Among many of my informants, biomedicine and Doctors were perceived like the boat and the helicopter in the story-sent by God to save you. Similarly, in a study conducted among churches practicing faith healing in Seattle, it was found subjects uniformly voiced ‘no disapproval of physicians or the practice of scientific medicine’[11].  All the patients perceived physicians as useful and necessary and significantly a gift from God.  In the current study, Edward also articulated that ‘God works through Doctors’. The rise and effectiveness of biomedicine was, he claimed, ‘God’s way of saying this is how healing works now’.

Faith healing, Mohyuddin claims, is a belief in the supernatural that ‘leads to total dependence on them for any cure’[12]. Thus, the cure provided by biomedicine is now being encompassed by faith healing. Whereas previously thought a doctor would cure the body, a priest the soul, this is no longer the case. Prayer and faith in the work of God, facilitates the curing of the body through Doctors and medicine. Such an insight collapses the premise that biomedicine and faith healing are distinct.

This report suggests that biomedicine and faith healing are conflated within the Baptist church. Through considering physical healing it becomes clear that while transformations do occur they are seldom miraculous and usually take extended periods of time. Moreover, with faith considered integral to biomedical practices, it is concluded that biomedicine is perceived as a reflection of God’s power, with Doctors and scientific knowledge imbued with divine spirits to save individuals. Consequently, this suggests that faith healing and God cannot be perceived as peripheral to biomedicine, but rather as something understand to be intrinsic to, and entangled with, its practices.  

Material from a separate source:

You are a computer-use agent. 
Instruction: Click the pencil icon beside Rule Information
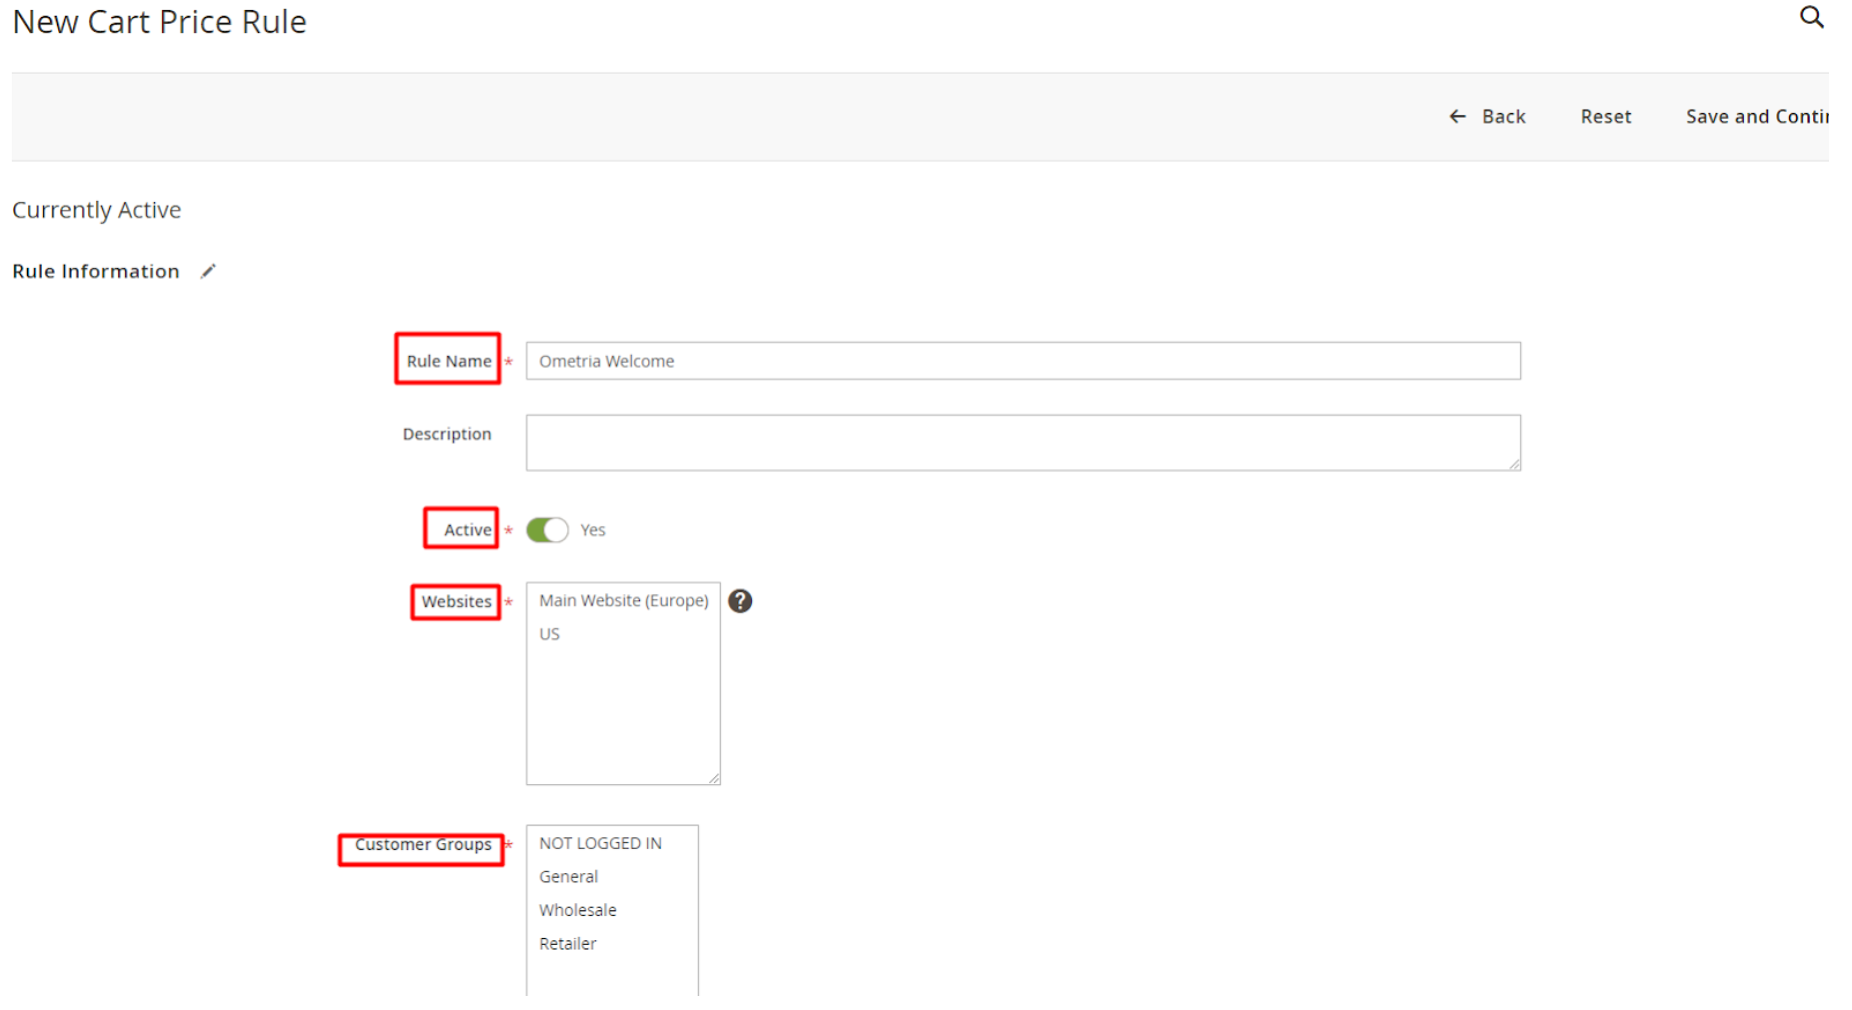tap(208, 271)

[1] Vellenga S J. (2008) ‘Longing for Health. A Practice of Religious Healing and Biomedicine Compared’. Journal of Religious Health. 47:326-337.

[2] Kleinman, A. (1980) Patients and Healers in the Context of Culture. Los Angeles: University of California Press.

[3] Vellenga S J. (2008) ‘Longing for Health. A Practice of Religious Healing and Biomedicine Compared’. Journal of Religious Health. 47:326-337.

[4] Mohyuddin, A. & Ambreen, M. (2014) From Faith Healer to a Medical Doctor: Creating Biomedical Hegemony. Open Journal of Applied Sciences, 4, 56-67.

[5] Good, B.  (1994) Medicine, Rationality and Experience: An Anthropological Perspective. Cambridge: Cambridge University Press.

[6] Csordas, T.J. (2002). Body/Meaning/Healing. Basingstoke: Palgrave Macmillan.

[7] Pellegrino, E, D. & Thomasma, D.C. (1981) A Philosophical Basis of Medical Practice. New York: Oxford University press.

[8] Csordas, T.J (1983) ‘The Rhetoric of Transformation in Ritual Healing’, Culture Medicine and Psychiatry 7: 333-375.

[9] Littlewood, R. & Dein S. (1995) ‘The effectiveness of words: Religion and healing among the Lubavitch of Stamford Hill Culture.’ Medicine and Psychiatry. 19(3): 339-383.

[10] Finkler, K. (1994). ‘Sacred Healing and Biomedicine Compared’. Medical Anthropology Quarterly. 8 (2): 178-197.

[11] Doerr, H,A. (1973) Faith Healing: A study of personality and function. The Journal of Nervous and Mental Disease. 157(6): 397-409.

[12] Mohyuddin, A. & Ambreen, M. (2014) From Faith Healer to a Medical Doctor: Creating Biomedical Hegemony. Open Journal of Applied Sciences, 4, 56-67.